The herbs I planted in the peat pots to replace what Kiti destroyed are starting to spring up, but again, the rosemary is taking it’s time.  Is rosemary always so hard to grow?  When I had it in the planter box, I thought maybe it was poor potting soil that was causing such slow growth, then I thought maybe it was too low down in the box because I didn’t put enough soil in.  Now, I’m wondering if maybe I got a bad batch of seeds.  Or is rosemary just difficult?

Thankfully, the cucumbers seem to have made a comeback.  I started some new cucumber seeds just in case I lost my original plants, and they have started to sprout.  Since it looks like I’ll only be replacing one cucumber, I think I’m gonna try hanging a couple.  I also started some cantaloupe seeds when I saw my seedlings weren’t doing well.  They’ve all come up and I might transplant one of those to a hanging bucket too.  Last year it took forever to actually get a cantaloupe though.  And even then, it never got ripe enough to actually eat.  I just hope this year I got an early enough start to produce something worth while this year.

## Supplied information:
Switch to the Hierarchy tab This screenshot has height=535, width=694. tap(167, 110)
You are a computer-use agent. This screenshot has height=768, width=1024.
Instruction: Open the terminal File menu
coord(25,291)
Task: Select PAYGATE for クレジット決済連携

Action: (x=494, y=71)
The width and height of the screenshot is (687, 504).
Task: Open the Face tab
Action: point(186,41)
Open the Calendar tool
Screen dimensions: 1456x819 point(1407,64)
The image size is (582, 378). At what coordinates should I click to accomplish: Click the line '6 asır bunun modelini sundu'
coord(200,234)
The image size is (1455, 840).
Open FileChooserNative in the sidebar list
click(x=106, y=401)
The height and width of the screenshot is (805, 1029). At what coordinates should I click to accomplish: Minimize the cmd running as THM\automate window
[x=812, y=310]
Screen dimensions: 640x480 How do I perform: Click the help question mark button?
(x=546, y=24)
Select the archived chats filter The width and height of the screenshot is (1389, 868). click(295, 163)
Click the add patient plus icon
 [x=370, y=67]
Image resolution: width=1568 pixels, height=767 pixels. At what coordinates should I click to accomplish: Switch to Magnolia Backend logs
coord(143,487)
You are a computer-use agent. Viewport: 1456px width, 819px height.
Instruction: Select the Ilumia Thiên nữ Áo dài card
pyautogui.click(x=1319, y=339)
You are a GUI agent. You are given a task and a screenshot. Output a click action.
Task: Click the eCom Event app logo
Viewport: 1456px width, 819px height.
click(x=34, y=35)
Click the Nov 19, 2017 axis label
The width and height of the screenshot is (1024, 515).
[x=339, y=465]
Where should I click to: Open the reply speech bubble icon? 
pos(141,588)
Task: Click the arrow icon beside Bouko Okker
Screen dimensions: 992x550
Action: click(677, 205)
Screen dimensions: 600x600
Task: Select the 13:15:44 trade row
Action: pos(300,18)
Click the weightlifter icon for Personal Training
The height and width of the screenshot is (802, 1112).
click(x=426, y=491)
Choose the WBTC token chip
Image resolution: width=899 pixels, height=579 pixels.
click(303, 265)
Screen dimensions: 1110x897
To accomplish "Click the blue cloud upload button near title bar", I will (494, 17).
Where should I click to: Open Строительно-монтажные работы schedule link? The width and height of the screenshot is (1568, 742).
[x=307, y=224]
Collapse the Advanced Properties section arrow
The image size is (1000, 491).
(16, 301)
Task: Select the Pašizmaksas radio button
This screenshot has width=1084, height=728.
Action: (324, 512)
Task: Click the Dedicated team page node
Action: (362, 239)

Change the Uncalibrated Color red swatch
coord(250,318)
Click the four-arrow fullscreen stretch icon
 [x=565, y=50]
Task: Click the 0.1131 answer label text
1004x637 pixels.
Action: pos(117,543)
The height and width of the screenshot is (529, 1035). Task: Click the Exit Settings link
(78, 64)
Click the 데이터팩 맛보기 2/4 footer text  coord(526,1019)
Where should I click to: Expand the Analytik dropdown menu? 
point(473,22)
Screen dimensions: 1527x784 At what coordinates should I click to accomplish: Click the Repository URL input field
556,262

## Parts of the exercise:
• 1. Name every kind of plant container mentioned in the gardening post.
• 2. Carry the gardening post forward from the point where it ends.

## Answers for the tasks:
• 1. Peat pots, planter box, hanging bucket

• 2.
On the back yard project front:  I finished restoring the donkey cart for dear MIL, I set up the tipsy plant pots I made her for her
birthday.  That poor donkey cart is so old that even with primer on it, it just sucked the paint right up.  Still, it didn’t turn out too bad considering everything that was going against this project.  I got my tipsy pots up too, and I think I’d like to make another set or two and station them at different points in the garden.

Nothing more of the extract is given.